Piemonte: un aiuto al pagamento del mutuo!

Insolvenza mutui Aumenta l’insolvenza dei pagamenti rateali nella regione Piemonte, a documentarlo il numero di pignoramenti registrati presso il tribunale di Torino, in crescita del 25% rispetto al 2006.

Il finanziamento
La Giunta regionale ha approvato il 27 marzo, su proposta dell'assessore all'Urbanistica e Politiche territoriali, i criteri e le modalità per l'accesso e l'erogazione dei fondi di garanzia nell'ambito del "Programma Casa: diecimila alloggi entro il 2012".

I fondi sono diretti alla copertura delle rate di ammortamento dei mutui nei periodi di diminuzione del reddito del nucleo familiare, conseguente alla perdita del lavoro, alla modifica dell'attività lavorativa o in caso di grave malattia.

Beneficiari
Per quanto riguarda il "bando giovani" possono accedervi i soggetti che, nella graduatoria approvata con determina dirigenziale del 24 ottobre 2007, sono stati individuati quali finanziati e nella domanda hanno espresso l'opzione di avvalersi del fondo di garanzia. In merito agli alloggi realizzati in autofinanziamento, compresi in interventi più ampi di edilizia agevolata, possono accedervi i soggetti che acquisteranno alloggi realizzati da operatori che al momento della presentazione della domanda per l'ottenimento dei contributi per l'edilizia agevolata hanno espressamente richiesto di usufruire di tale fondo; gli acquirenti al momento del compromesso o dell'assegnazione dell'alloggio devono possedere i requisiti per l'accesso all'edilizia agevolata.

Requisiti
L'intervento dei fondi di garanzia risulta ammissibile esclusivamente qualora il reddito del nucleo familiare del richiedente, rilevabile annualmente, risulti inferiore del 30% del corrispondente reddito percepito nell'anno precedente.
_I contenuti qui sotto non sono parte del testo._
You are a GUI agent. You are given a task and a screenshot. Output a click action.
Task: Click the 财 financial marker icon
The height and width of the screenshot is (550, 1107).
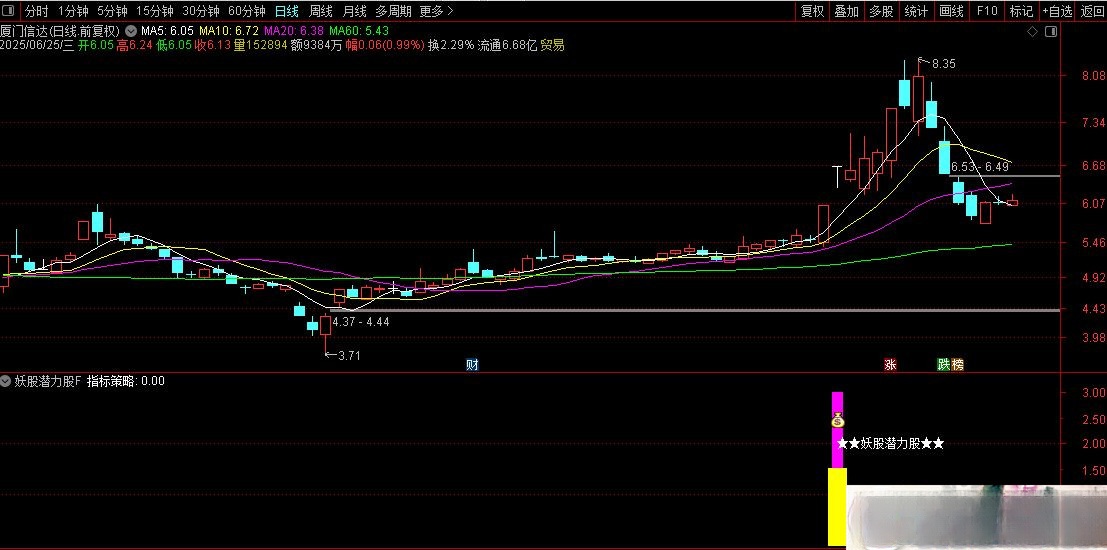472,365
L'importo massimo di mutuo sul quale può essere richiesto il fondo di garanzia è di 60.000 euro per alloggio per la copertura di un limite massimo scoperto di 4 semestralità o di 24 mensilità nel caso di mutui con rate a scadenza mensile. L'erogazione complessiva a favore di ciascun beneficiario non può superare i 10.000 euro, compresi gli interessi di mora.
L'intervento dei fondi di garanzia è gratuito e non è prevista la restituzione delle somme erogate. I fondi non possono essere attivati dopo l'inizio del procedimento esecutivo per il recupero del credito.
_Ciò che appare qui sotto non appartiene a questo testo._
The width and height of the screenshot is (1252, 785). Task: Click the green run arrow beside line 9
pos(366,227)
È soddisfatto del piano l'assessore regionale all'urbanistica Sergio Conti: "Siamo la prima regione d'Italia a prendere un'iniziativa di questo genere - spiega - Per noi la questione della casa per i giovani è centrale. A questa abbiamo destinato fondi importanti che tra l'altro incentivano i giovani ad acquistare e ristrutturare vecchie abitazioni prima che a comprare alloggi nuovi. Abbiamo deciso di intervenire anche a sostegno dei mutui anche perché dal sistema bancario ci sono venute molte segnalazioni di una forte sofferenza nei pagamenti".